## TASK STATEMENT:
Write down the whole listing below again without changing a word.
====== DATA LISTING ======
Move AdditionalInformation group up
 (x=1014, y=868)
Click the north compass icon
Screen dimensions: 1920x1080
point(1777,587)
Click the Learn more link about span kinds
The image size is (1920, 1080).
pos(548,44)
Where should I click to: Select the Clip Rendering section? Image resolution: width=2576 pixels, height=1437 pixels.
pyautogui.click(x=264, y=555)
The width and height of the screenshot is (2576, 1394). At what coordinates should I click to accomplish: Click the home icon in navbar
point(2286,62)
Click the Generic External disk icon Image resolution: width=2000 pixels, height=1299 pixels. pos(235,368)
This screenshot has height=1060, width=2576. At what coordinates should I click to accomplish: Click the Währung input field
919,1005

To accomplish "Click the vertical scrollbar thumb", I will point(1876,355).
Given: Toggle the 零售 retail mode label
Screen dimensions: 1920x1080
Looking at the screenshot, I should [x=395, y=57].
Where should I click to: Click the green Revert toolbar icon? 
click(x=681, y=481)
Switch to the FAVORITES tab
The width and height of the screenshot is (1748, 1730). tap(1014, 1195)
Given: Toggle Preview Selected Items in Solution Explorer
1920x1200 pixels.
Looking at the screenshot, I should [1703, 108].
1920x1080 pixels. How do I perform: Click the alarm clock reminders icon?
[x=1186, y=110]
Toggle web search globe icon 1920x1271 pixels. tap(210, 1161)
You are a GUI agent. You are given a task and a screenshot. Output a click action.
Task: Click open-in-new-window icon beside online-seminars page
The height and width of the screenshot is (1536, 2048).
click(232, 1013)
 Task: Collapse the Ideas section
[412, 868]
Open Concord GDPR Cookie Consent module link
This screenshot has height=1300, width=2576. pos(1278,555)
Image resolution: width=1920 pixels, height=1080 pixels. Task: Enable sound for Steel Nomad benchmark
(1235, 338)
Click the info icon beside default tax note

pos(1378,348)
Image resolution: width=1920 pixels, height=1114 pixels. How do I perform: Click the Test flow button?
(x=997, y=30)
======
## WRITTEN ANSWER:
Move AdditionalInformation group up
 (x=1014, y=868)
Click the north compass icon
Screen dimensions: 1920x1080
point(1777,587)
Click the Learn more link about span kinds
The image size is (1920, 1080).
pos(548,44)
Where should I click to: Select the Clip Rendering section? Image resolution: width=2576 pixels, height=1437 pixels.
pyautogui.click(x=264, y=555)
The width and height of the screenshot is (2576, 1394). At what coordinates should I click to accomplish: Click the home icon in navbar
point(2286,62)
Click the Generic External disk icon Image resolution: width=2000 pixels, height=1299 pixels. pos(235,368)
This screenshot has height=1060, width=2576. At what coordinates should I click to accomplish: Click the Währung input field
919,1005

To accomplish "Click the vertical scrollbar thumb", I will point(1876,355).
Given: Toggle the 零售 retail mode label
Screen dimensions: 1920x1080
Looking at the screenshot, I should [x=395, y=57].
Where should I click to: Click the green Revert toolbar icon? 
click(x=681, y=481)
Switch to the FAVORITES tab
The width and height of the screenshot is (1748, 1730). tap(1014, 1195)
Given: Toggle Preview Selected Items in Solution Explorer
1920x1200 pixels.
Looking at the screenshot, I should [1703, 108].
1920x1080 pixels. How do I perform: Click the alarm clock reminders icon?
[x=1186, y=110]
Toggle web search globe icon 1920x1271 pixels. tap(210, 1161)
You are a GUI agent. You are given a task and a screenshot. Output a click action.
Task: Click open-in-new-window icon beside online-seminars page
The height and width of the screenshot is (1536, 2048).
click(232, 1013)
 Task: Collapse the Ideas section
[412, 868]
Open Concord GDPR Cookie Consent module link
This screenshot has height=1300, width=2576. pos(1278,555)
Image resolution: width=1920 pixels, height=1080 pixels. Task: Enable sound for Steel Nomad benchmark
(1235, 338)
Click the info icon beside default tax note

pos(1378,348)
Image resolution: width=1920 pixels, height=1114 pixels. How do I perform: Click the Test flow button?
(x=997, y=30)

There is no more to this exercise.